A polícia registrou explosões de caixas eletrônicos em seis municípios da região de Bauru somente nos últimos 12 dias, o que representa uma média de um caso a cada dois dias. Além da destruição das agências bancárias, que deixa a população das pequenas cidades sem ter onde sacar dinheiro nem pagar contas, as ações geram sensação de insegurança e colocam em risco a vida de policiais militares, que são alvos frequentes durante os ataques.
A primeira ocorrência deste ano foi registrada no dia 16, quando grupo fortemente armado explodiu caixa eletrônico da agência do Banco do Brasil de Guarantã (78 quilômetros de Bauru), na região de Lins.

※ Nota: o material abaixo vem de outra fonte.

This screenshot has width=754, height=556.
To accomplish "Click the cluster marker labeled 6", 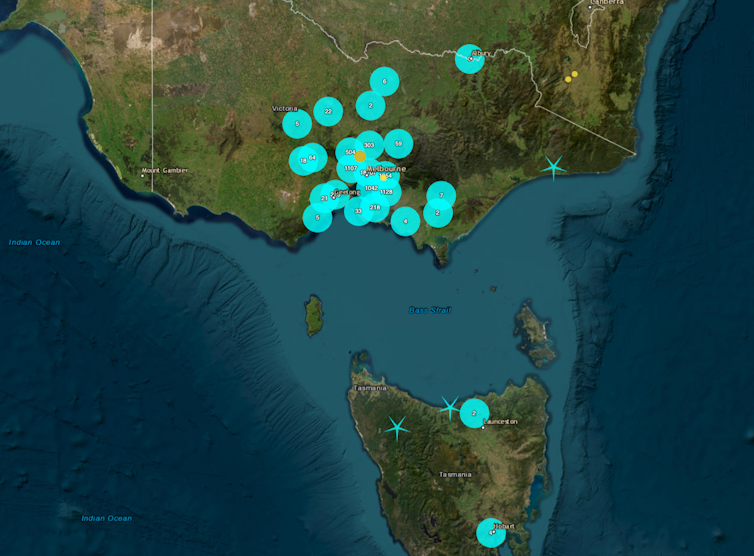I will pos(384,82).
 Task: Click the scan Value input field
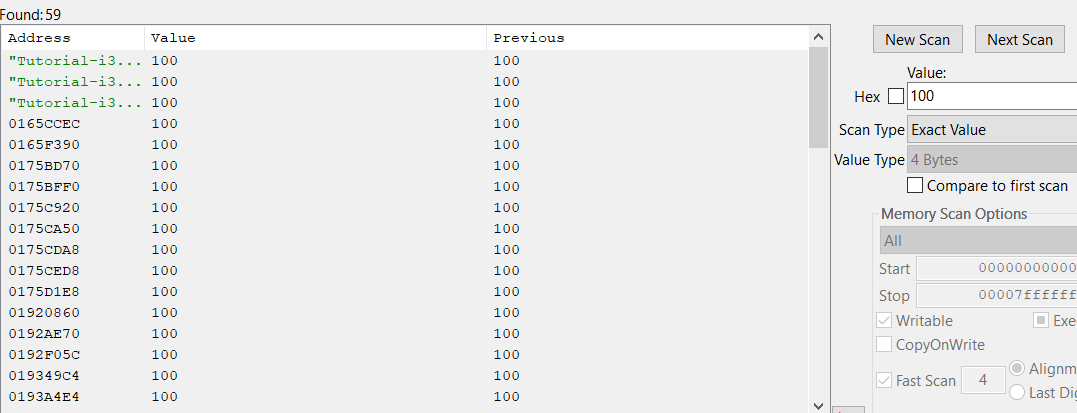991,96
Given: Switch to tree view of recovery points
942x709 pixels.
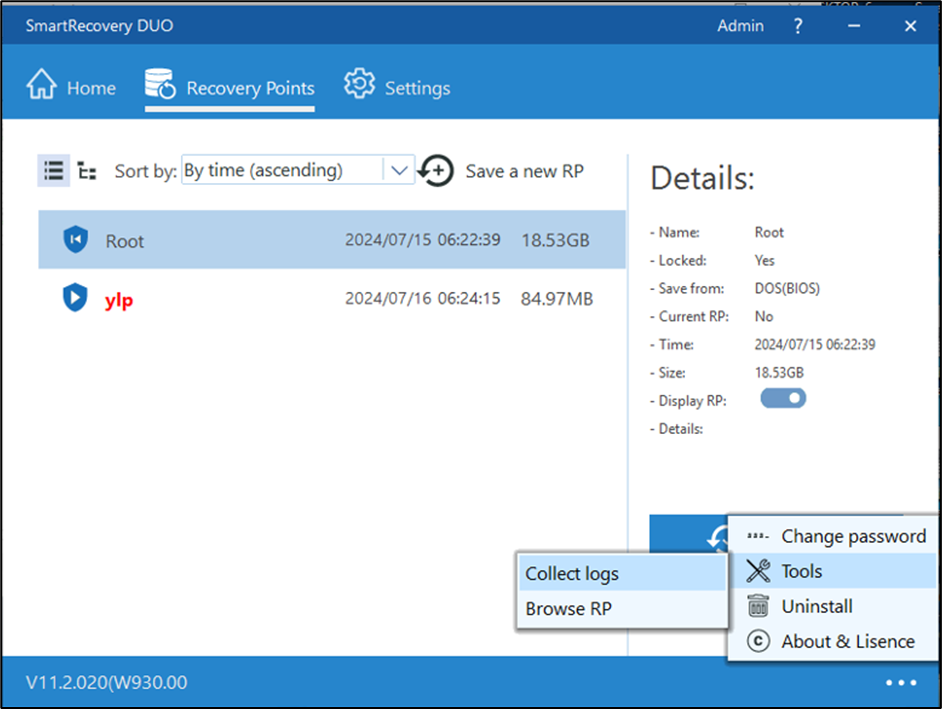Looking at the screenshot, I should point(87,171).
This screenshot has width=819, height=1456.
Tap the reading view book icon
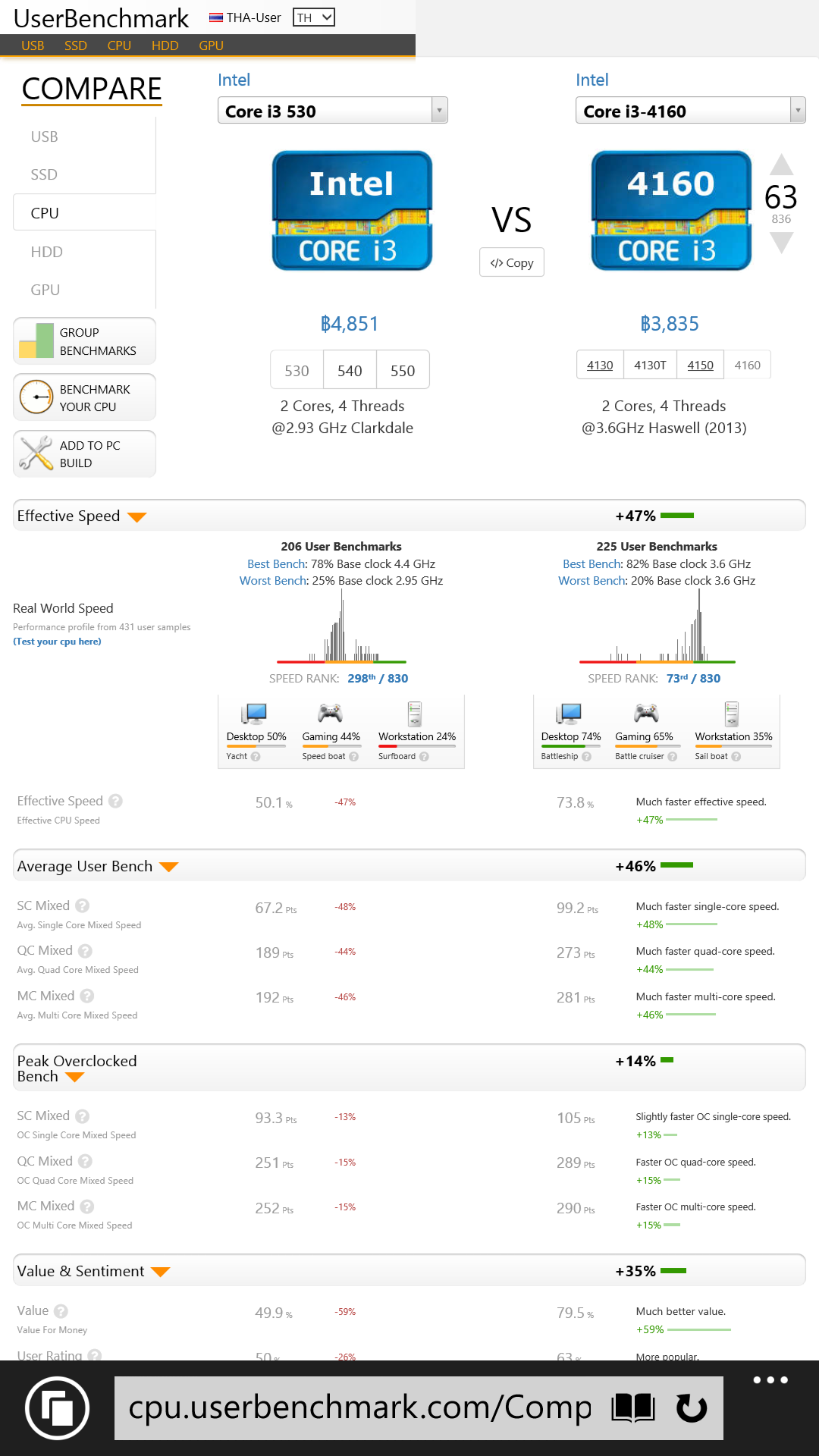click(633, 1408)
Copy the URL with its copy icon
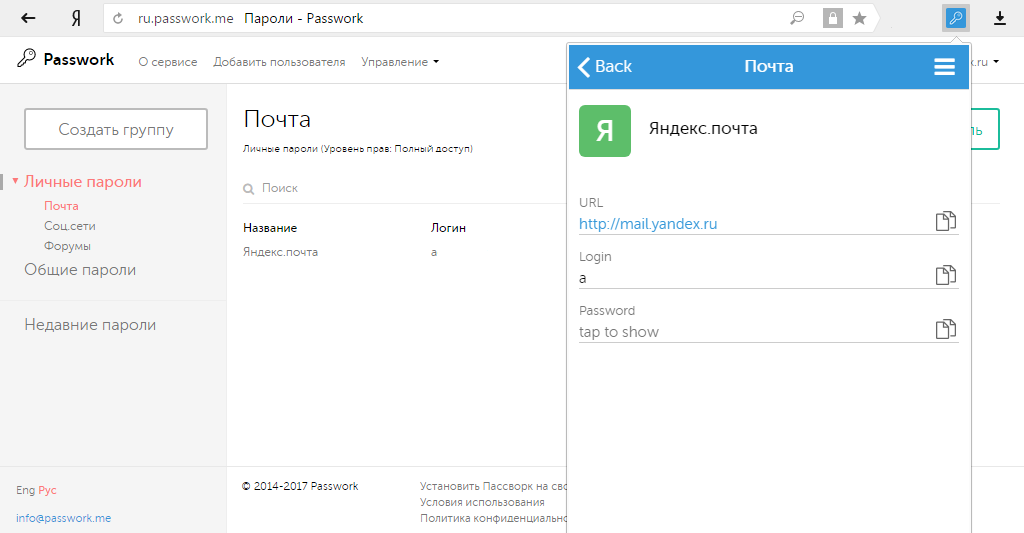 (945, 222)
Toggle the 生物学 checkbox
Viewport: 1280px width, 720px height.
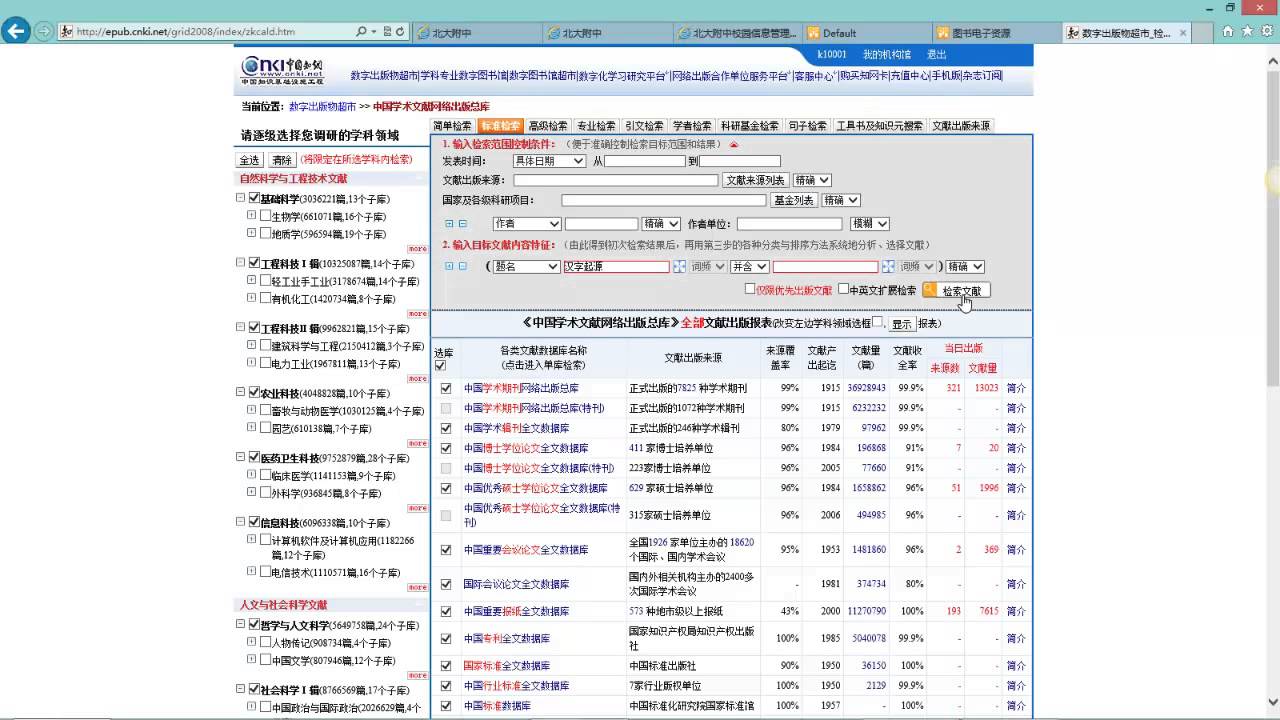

A quadrilha também destruiu a frente de uma casa lotérica ao lado e levou o cofre com aproximadamente R$ 2 mil. Na fuga, os criminosos atiraram contra uma equipe da PM, mas não houve feridos.
No dia 22, em menos de seis horas, homens armados com fuzis, pistolas e espingardas explodiram caixas eletrônicos de quatro agências bancárias nas cidades de Borebi (45 quilômetros de Bauru) e Itatinga (120 quilômetros de Bauru).
No primeiro caso, os criminosos atiraram contra a base e a viatura da PM, mas, por sorte, nenhum policial foi atingido. Na segunda ocorrência, o grupo atirou para o alto para intimidar a polícia.
No dia 26, ladrões explodiram um caixa eletrônico do Banco do Brasil localizado em um quiosque às margens do rio Tietê, região central de Barra Bonita (68 quilômetros de Bauru).
No mesmo dia, Érico Pereira da Silva, 48 anos, cabo da PM em Praia Grande, litoral de São Paulo, foi preso em flagrante apontado pela polícia como o líder da quadrilha.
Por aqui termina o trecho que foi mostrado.